#### Extrahierter Text:
Zitterndes Glück
von Franz Schandl
Kurd Adler schildert nicht vornehmlich die Welt der Schützengräben, sondern erzählt von einem Fühlen, einem tiefen poetischen Empfinden wider diese Welt. Stets schreibt er dabei nicht nur ums Überleben, sondern wirklich ums Leben. „Zitterndes Glück ahnt sich vorbei“, heißt es im Gedicht Verheißung. Das ist die Botschaft. Er, dem Untergang wohl immer nahe und dann auch von ihm verschlungen, er wollte nicht untergehen. Aber er lag an der Front und er kam schließlich dort auch um. Genaueres weiß man nicht. Selbst die Suchmaschinen sind ratlos, entsprechende Forschungen über Leben und Werk stehen nicht zur Verfügung und somit noch aus.
Lust und Schrecken
Leben, das ist auch etwas, das als Vorahnung und Vorstellung, als Vorspiel und Vorlauf schon da ist, wenn auch bloß im Ansatz und nicht als Fülle. Der Traum, den Adler träumte, war kein Albtraum. „Lebe gestorben“, schrieb etwa der im September 1915 gefallene August Stramm an Nell und Herwarth Walden. „Lebe lebendig“, hätte Adler wohl antworten müssen. Beides ehrt beide.
Adler gab sich dem Schrecken nicht hin, sondern wollte aus dem Schrecken raus, rein in die Welt der gefüllten Badewannen und geöffneten Ventile. Seine Lust rührte nicht aus dem Schrecken, sie war wider ihn, nicht aus ihm. Da war nicht die Spur einer Todessucht, sondern vielmehr Lebensfreude. Der Krieg diente als Kontrast zu dem, was Leben hätte sein können. Und der Poet hatte diverse Imaginationen davon. Doch er, der sich soeben aktivierende Dichter war an der Front, dem denkbar ungeeignetsten Ort praktizierender Sinnlichkeit.

#### Ihre Aufgaben:
(a) Übersetzen Sie den Satz „Der Traum, den Adler träumte, war kein Albtraum.“ aus dem Text über Kurd Adler ins Englische.
(b) Prüfen Sie, ob die folgenden Aussagen mit dem Text über Kurd Adler übereinstimmen, und belegen Sie jede Antwort mit einem wörtlichen Zitat: (i) August Stramm fiel im September 1915. (ii) Über Adlers Leben und Werk liegen bereits Forschungen vor. (iii) Adlers Lust rührte aus dem Schrecken.
Die anschließenden Zeilen werden nicht gebraucht.

#### Quellenauszug:

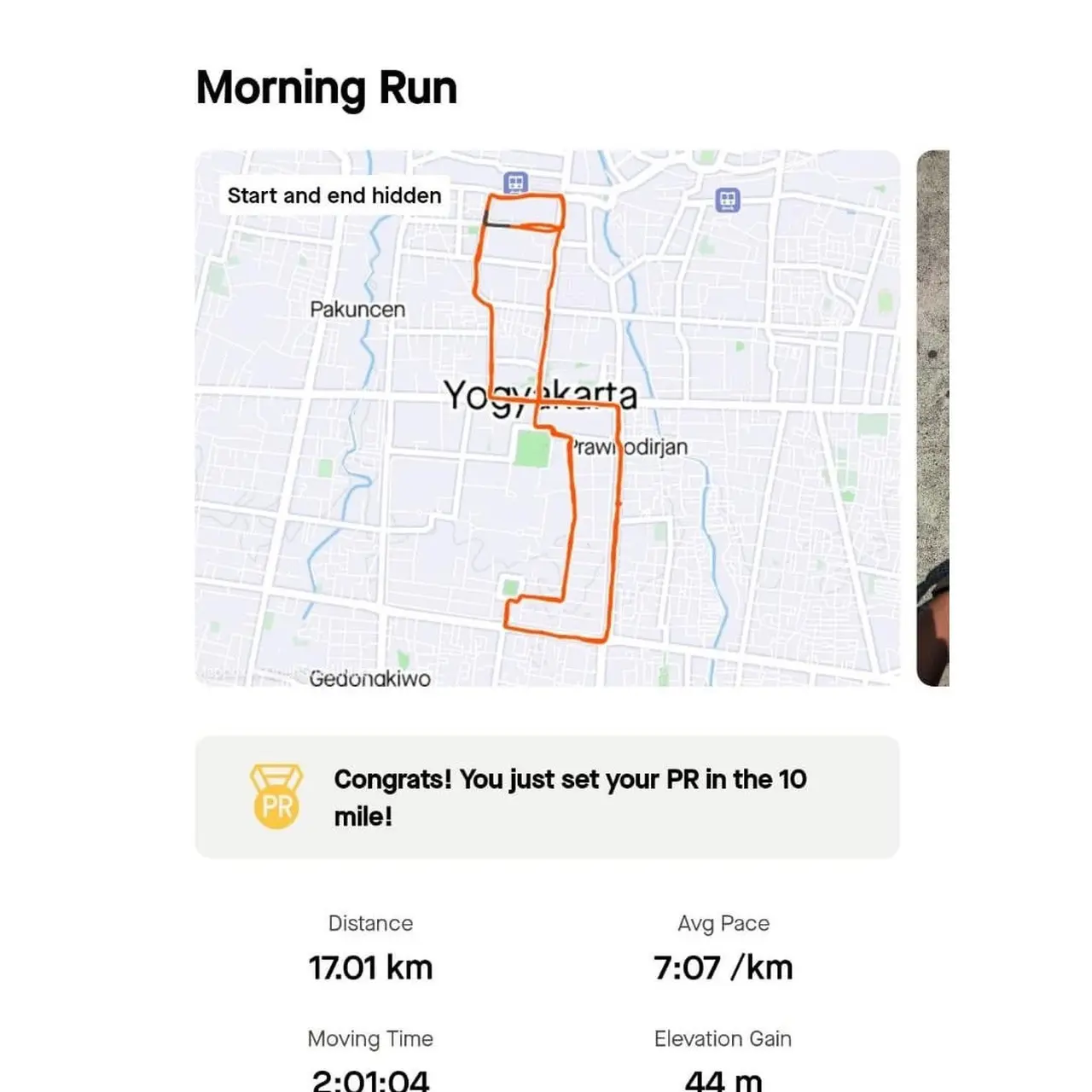Open the PR congratulations banner text
This screenshot has width=1092, height=1092.
569,797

#### Lösungen:
(a) The dream that Adler dreamed was not a nightmare.

(b)
(i) Ja: „der im September 1915 gefallene August Stramm“
(ii) Nein: „entsprechende Forschungen über Leben und Werk stehen nicht zur Verfügung“
(iii) Nein: „Seine Lust rührte nicht aus dem Schrecken“